The patient presented to the emergency room for severe biliary vomiting for the past 24 h. He reported lack of gas and occlusion of his LCID pump for the past 48 h. His abdomen was distended and tender in the right flank, without guarding or signs of peritoneal irritation. Initial blood work showed an elevated white blood cell count at 13 880 103/μl and elevated CRP at 140 mg/l. Initial CT scan showed an intestinal occlusion situation in the jejunum with major gastric distention (Fig. 1). The distal tip of the catheter was visualized at the occlusion site with the evident formation of a knot at its end. There were no signs of pneumoperitoneum or intestinal hypo-perfusion. A small quantity of free fluid was seen around the jejunum. A chest X-ray revealed a right lower lobe condensation, presumed to be inhalation pneumonia. A nasogastric tube was immediately placed, the patient was started on IV fluids and broad spectrum antibiotics and was hospitalized in the surgery department. Endoscopy was initially performed, which visualized mucosal ulcerations in the duodenum, and was ultimately unsuccessful in extracting the PEG-J due to firm adherence of the jejunal catheter. Emergency surgery was then performed via a midline laparotomy. The jejunum was markedly distended with subserosal ulcerations but was otherwise viable with good color and the presence of peristalsis. There was a small amount of clear free fluid. The jejunal catheter was extracted via an enterotomy, the formation of a knot was observed at its distal end and a large occlusive bezoar had formed around the knot (Fig. 2). The enterostomy was closed transversely with a running Vicryl 3-0 suture, an abdominal drain and the NG tube were left in place.

Preoperative CT scan showing intestinal occlusion and a knot formation.
Figure 1

Preoperative CT scan showing intestinal occlusion and a knot formation.

Extracted bezoar.
Figure 2

Extracted bezoar.

The immediate postoperative course was marked by prolonged ileus.
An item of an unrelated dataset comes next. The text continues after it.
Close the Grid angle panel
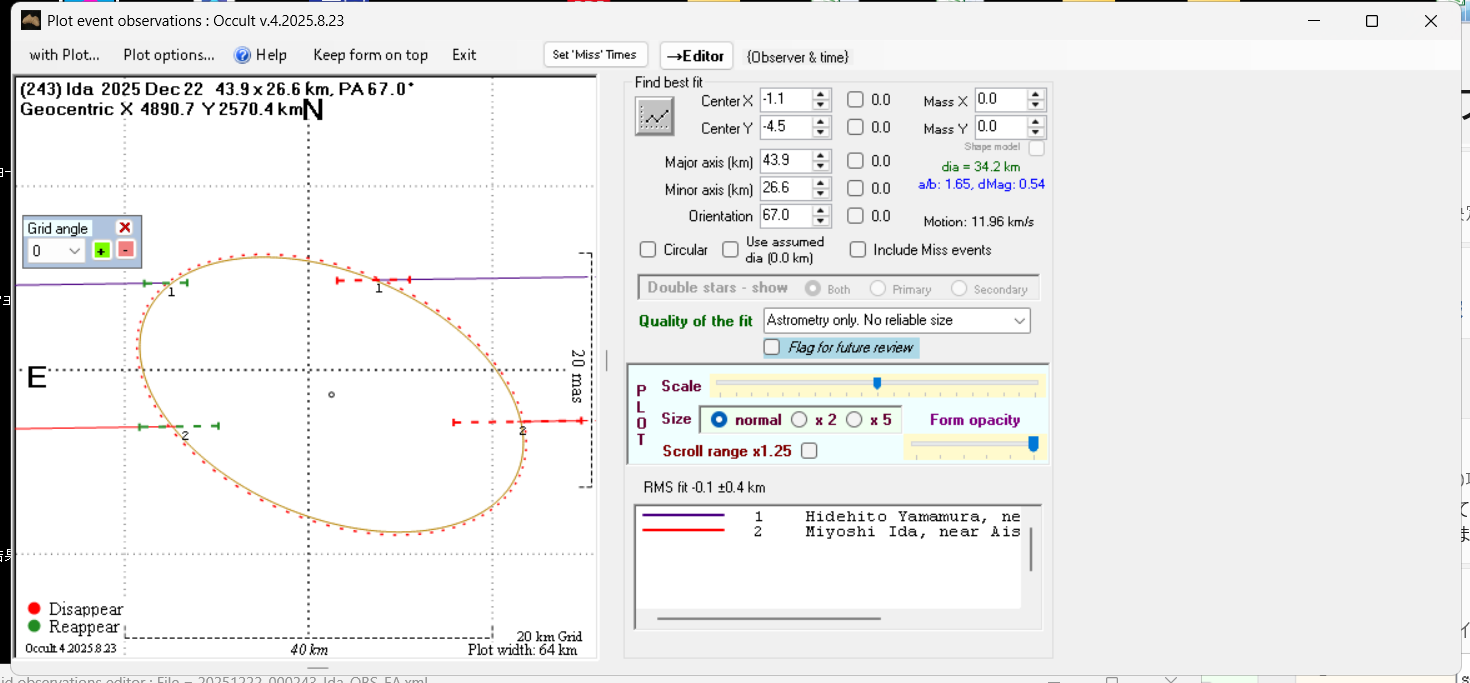Image resolution: width=1470 pixels, height=683 pixels. [125, 228]
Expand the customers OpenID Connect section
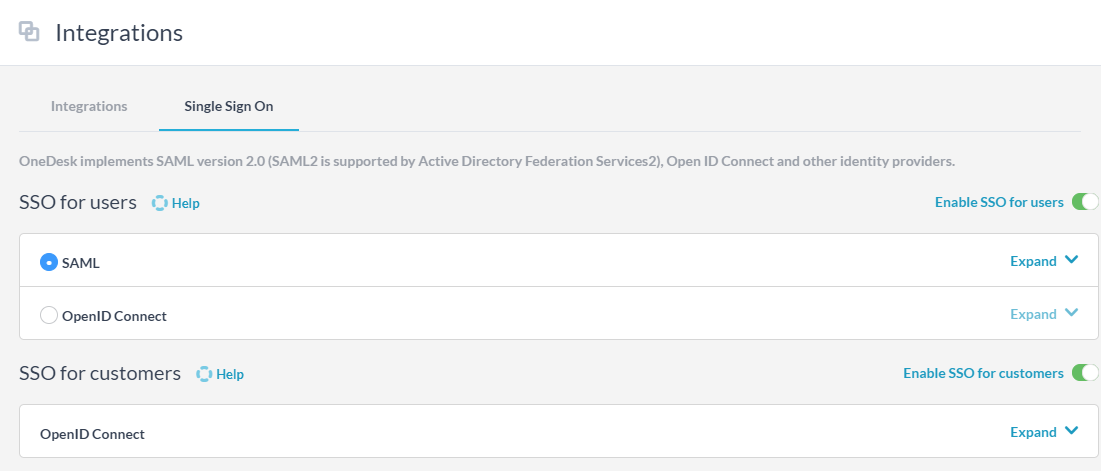 (x=1033, y=432)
The NG tube was removed at postoperative Day 5 and subsequent oral feeding was well tolerated. Peritoneal fluid microbiology was negative. Oral levodopa was reinstated via the NG tube on Day 2 with satisfactory control of neurological symptoms and the patient was transferred to neurology on Day 7 and then onto a rehabilitation facility. A new PEG-J was inserted a month after surgery and LCIG was able to be reintroduced without complications.

DISCUSSION

This case is unusual in that phytobezoars more commonly form in the stomach and then migrate into the intestinal tract [6, 7]. The uncommon finding of a primary intestinal phytobezoar may possibly be due to the long-term presence of the jejunal catheter along with the formation of a distal knot, providing a platform for undigested fibers to congregate around. Moreover, this is not the first case of its kind reported in the literature in association with an LCIG catheter [8]. It would not be illogical to consider that since LCIG-treated patients maintain normal oral nutrition, they might be at an increased risk of such complications, especially if they consume foods with high fiber content [9]. Suggesting a low fiber diet might be a way to avoid such events. The importance of carefully monitoring the state of the jejunal catheter and having a high risk of suspicion for potential problems are recurrent conclusions in the current literature [4]. Cases of catheter kinking and blockage, duodenal pressure ulcers, intestinal abscesses, catheter migration and gastrostomy ring migration have all been reported [5, 10, 11]. There are as of yet no standardized protocols guiding the timing of tube replacements, which could potentially aid in preventing PEG-J-related complications in an already fragile population. Device complications are a known cause of LICG discontinuation [12] and avoiding them could help prolong effective treatment in certain patients.

CONCLUSION

The long-term presence of an intestinal foreign body in LCIG patients may make them more susceptible to unusual complications as described above. Abdominal complaints and LCIG infusion dysfunction should prompt a rapid work up and consult with gastro-enterology and surgery to minimize morbidity and LCIG discontinuation in this patient population.